Ciddi mi ya? Haberim yapılmıştı!

"Evet şimdi de güzel bir haberle devam edelim." Kadın sunucunun sesine nedense gıcık oldum. Satıcı yaşlı adam sesini biraz daha açtığında gözlerim biraz daha açıldı. "..Günler önce intihar haberiyle gönülleri yasa boğan genç kadının, günler sonra uyandığı haberine ulaşıldı. Bağımlı olduğundan bahsedilen kadına ulaşmak ise bir hayli zor. Kimse ile görüşmek istemeyen genç kadının hastaneden kaçtığı da söylentiler arasında."

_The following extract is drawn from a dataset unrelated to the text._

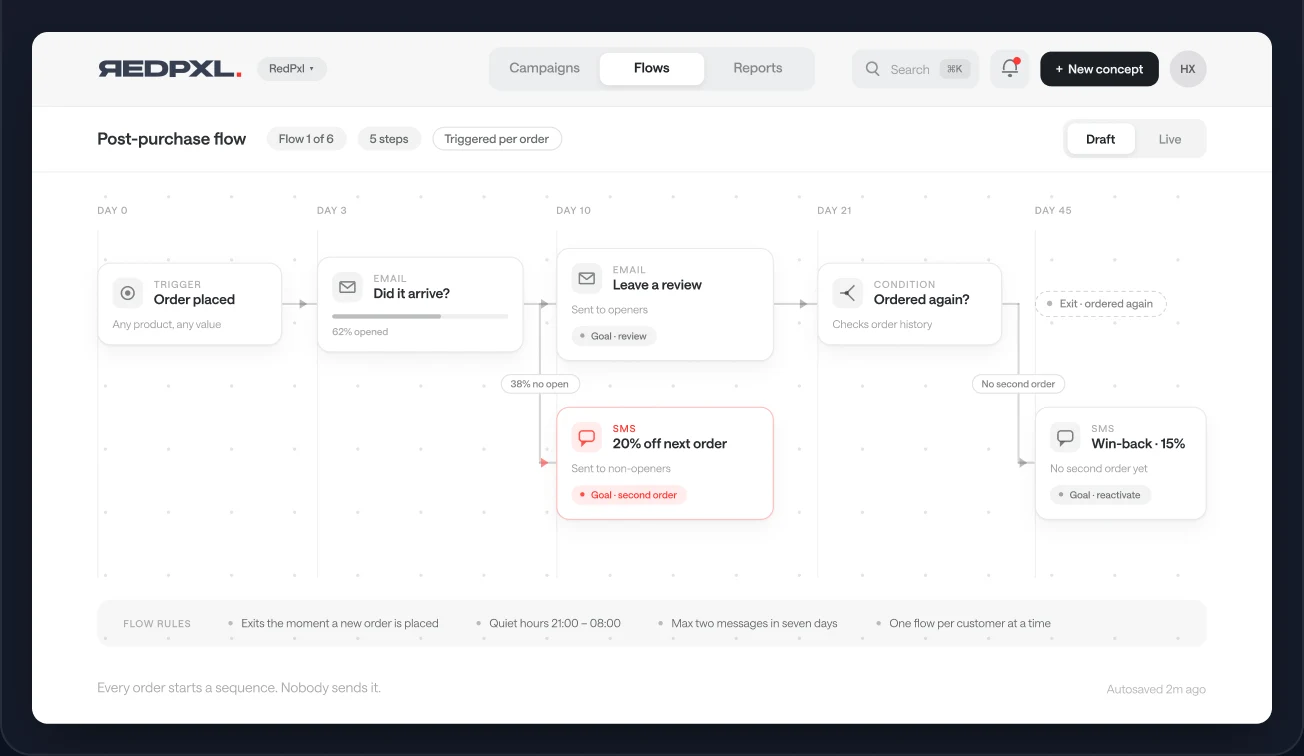1304x756 pixels.
Task: Open the Reports tab
Action: click(758, 68)
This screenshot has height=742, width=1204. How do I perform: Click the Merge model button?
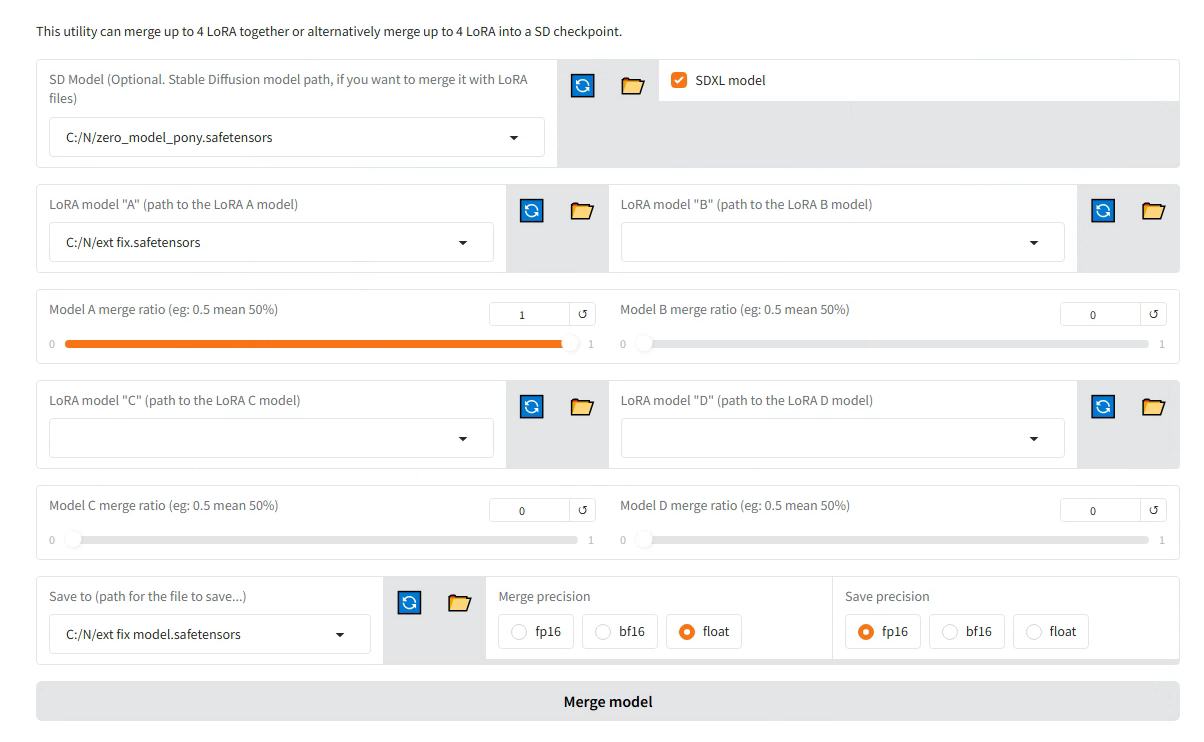pos(607,702)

Manyaklar.. Üzerime ne iftiralar atmışlardı! Kaçtığımdan nasıl haberleri vardı? Telaşla parayı masaya bırakıp naylonu makasla yırtan amcaya fırsat vermeden şişeyi çekip aldım. Telaşımı saklayamayan sesimle, "Kolay gelsin." diyerek koşar adım dükkandan çıktım.

Bu gördüğüm şeyin bir rüya olmasını isterdim.

Nasıl hızlı yürüdüğümün farkında olmadan bulunduğum sokaktan çıktım. Yaram sızlıyordu. Issız apartmanların bulunduğu bir sokağa girdim. Gördüğüm en sessiz mahalleydi. Ne bir kuş cıvıltısı, ne de çocuk kıkırtısı.. Fakat güvenliydi. Bir apartmanın merdivenine oturdum. Sızlamaması için bacaklarımı karnımdan uzak tuttum. Ve şişeyi açarak kana kana diyebileceğim şekilde kafama diktim. Daha önce böyle susadığımı hiç hatırlamıyordum.